Weeks before Thanksgiving Day, when some people like to celebrate home and family and good will to all, the hawkers of goods began getting into the minds of normal people, turning them into competitive shoppers.

They had to develop a game plan. They had to build themselves up for the fray ahead. Running a marathon was nothing compared to getting ready for the holiday season

In the minds of people who sell things, the season is created for one reason. Making more money. Do you plan to spend less than $5,000 this Christmas? You’re a piker and the powers that be will certainly let you know about it.

This has been going on for years, of course. It has always been a problem getting my children, both as youngsters and as adults, to realize that Christmas isn’t putting in an order for something and feeling completely cheated it you don’t get it.

As a teenager, I remember feeling the same way.

We have been brainwashed since our toddler years, watching the Barbies and the Cabbage Patches appear along with our favorite cartoons.

Since the world wide web, the mania has grown, with the addition of many new slogans and events.

In addition to Black Friday we now have Small Business Saturday, in which we’re invited to go out and shop locally with the mom and pop places. That to me is the least offensive of the programs.

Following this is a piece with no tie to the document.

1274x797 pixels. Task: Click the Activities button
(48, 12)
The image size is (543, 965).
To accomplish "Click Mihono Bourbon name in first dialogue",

Now we also have Cyber Monday, in which everyone is urged to order off the websites of all our favorite stores, and some new ones of which we’ve never heard.

I think I have written about the commercialization of Christmas every year that I have written this column. Which is a long, long time.

I’ll say it one more time. Christmas is the celebration of the birth of Jesus Christ, our Lord and Savior.

Try to think about that once or twice during this season.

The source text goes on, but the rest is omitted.